### ABOUT THIS TASK
Extract, unchanged, each line of the listing below from its first line through the line that contains "Click the upper table's scroll down arrow", inclusive, and nothing else.

- - - - -

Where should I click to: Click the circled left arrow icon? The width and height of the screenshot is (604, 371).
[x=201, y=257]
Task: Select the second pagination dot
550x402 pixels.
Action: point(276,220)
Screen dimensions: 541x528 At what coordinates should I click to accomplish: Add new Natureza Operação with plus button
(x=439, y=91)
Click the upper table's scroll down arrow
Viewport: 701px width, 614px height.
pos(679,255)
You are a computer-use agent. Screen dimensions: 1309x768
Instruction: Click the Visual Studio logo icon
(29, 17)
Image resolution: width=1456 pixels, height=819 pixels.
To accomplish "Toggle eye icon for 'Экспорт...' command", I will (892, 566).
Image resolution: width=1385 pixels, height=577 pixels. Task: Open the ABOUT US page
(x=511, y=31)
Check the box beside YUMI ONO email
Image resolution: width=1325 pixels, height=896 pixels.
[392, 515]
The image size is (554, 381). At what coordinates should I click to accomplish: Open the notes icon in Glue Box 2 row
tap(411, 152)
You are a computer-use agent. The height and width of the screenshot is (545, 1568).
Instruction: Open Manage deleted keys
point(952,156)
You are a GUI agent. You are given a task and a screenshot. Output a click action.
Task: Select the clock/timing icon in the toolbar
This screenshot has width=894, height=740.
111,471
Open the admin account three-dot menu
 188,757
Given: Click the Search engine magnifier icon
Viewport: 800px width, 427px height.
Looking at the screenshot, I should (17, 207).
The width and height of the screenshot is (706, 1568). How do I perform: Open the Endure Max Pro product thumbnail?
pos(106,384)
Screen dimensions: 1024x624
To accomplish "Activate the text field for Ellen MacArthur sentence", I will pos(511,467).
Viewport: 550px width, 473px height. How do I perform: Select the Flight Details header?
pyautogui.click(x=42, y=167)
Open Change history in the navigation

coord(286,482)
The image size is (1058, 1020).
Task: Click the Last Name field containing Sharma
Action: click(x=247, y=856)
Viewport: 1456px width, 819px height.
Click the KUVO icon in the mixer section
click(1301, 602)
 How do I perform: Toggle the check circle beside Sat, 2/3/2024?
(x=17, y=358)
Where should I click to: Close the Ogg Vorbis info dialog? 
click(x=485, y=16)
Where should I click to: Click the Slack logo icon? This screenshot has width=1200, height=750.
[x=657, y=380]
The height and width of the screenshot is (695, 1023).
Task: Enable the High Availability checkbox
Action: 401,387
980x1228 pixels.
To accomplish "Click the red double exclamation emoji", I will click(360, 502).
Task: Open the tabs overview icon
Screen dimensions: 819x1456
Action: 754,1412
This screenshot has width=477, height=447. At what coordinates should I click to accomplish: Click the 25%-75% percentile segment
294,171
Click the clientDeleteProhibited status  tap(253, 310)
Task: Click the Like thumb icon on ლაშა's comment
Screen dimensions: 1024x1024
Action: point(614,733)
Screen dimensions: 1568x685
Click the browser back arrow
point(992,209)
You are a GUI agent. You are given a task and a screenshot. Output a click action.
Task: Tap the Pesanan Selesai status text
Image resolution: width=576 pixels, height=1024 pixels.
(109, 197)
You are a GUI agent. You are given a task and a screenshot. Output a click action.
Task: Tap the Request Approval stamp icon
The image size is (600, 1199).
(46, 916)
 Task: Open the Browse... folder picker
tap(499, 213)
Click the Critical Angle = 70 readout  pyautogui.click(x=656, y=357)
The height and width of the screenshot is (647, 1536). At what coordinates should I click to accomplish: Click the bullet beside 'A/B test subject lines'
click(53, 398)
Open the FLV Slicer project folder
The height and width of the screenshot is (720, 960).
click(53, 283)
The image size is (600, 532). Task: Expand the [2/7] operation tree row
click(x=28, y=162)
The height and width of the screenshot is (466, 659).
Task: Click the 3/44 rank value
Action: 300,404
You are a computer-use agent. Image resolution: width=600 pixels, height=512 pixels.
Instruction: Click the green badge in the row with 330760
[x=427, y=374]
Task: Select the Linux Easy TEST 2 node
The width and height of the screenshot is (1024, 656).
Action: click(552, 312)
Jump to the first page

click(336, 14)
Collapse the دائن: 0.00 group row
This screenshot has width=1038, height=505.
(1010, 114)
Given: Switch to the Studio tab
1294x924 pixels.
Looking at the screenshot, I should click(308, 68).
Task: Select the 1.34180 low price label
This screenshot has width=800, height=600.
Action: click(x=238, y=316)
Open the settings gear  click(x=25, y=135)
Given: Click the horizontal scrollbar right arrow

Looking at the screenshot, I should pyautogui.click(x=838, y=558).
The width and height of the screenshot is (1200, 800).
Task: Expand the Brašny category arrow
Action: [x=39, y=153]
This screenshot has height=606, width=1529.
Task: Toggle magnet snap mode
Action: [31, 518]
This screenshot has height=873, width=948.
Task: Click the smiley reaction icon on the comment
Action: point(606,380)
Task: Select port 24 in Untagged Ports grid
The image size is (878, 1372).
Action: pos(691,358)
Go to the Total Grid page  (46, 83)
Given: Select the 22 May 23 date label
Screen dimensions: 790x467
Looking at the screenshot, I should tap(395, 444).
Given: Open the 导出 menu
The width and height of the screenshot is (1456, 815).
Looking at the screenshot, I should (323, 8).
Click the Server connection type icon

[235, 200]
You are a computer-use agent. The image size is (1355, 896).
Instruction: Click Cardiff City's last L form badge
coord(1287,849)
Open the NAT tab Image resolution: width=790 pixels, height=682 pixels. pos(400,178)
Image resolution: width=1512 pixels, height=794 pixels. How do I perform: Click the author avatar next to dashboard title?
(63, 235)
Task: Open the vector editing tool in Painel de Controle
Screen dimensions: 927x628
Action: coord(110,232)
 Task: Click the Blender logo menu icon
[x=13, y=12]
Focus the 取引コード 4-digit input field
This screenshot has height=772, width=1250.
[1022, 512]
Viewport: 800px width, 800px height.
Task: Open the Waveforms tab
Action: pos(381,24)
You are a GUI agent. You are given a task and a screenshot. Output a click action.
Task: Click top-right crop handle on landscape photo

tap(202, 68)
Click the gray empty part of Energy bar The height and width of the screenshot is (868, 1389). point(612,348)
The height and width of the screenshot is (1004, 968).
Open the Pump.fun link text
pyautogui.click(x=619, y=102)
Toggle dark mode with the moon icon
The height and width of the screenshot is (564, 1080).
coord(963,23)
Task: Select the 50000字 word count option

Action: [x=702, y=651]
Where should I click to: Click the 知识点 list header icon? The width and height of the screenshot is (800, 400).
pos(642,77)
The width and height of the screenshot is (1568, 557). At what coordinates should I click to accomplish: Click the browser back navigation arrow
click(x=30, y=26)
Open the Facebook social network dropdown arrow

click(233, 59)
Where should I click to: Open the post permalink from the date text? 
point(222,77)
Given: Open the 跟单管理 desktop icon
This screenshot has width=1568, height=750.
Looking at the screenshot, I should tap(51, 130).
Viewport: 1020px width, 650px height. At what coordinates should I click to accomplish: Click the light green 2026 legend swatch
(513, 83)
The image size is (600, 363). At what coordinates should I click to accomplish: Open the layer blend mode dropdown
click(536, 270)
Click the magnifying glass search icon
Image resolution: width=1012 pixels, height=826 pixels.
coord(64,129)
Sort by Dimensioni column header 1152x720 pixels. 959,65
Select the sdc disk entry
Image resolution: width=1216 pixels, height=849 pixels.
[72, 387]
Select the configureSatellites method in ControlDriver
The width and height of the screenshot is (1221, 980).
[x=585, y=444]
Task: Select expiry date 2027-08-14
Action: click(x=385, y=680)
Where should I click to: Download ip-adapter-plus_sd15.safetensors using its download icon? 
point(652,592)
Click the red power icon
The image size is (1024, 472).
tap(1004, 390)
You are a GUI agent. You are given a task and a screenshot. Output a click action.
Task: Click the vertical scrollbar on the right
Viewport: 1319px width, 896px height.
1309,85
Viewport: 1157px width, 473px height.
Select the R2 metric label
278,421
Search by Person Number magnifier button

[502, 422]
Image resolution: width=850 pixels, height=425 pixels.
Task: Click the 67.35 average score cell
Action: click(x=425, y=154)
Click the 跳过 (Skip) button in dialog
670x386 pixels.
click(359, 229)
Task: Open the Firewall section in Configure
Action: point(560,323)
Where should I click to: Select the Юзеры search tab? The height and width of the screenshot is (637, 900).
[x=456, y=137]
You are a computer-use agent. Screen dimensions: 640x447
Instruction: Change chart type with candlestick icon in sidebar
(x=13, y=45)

- - - - -

### RESPONSE TO THIS TASK
Where should I click to: Click the circled left arrow icon? The width and height of the screenshot is (604, 371).
[x=201, y=257]
Task: Select the second pagination dot
550x402 pixels.
Action: point(276,220)
Screen dimensions: 541x528 At what coordinates should I click to accomplish: Add new Natureza Operação with plus button
(x=439, y=91)
Click the upper table's scroll down arrow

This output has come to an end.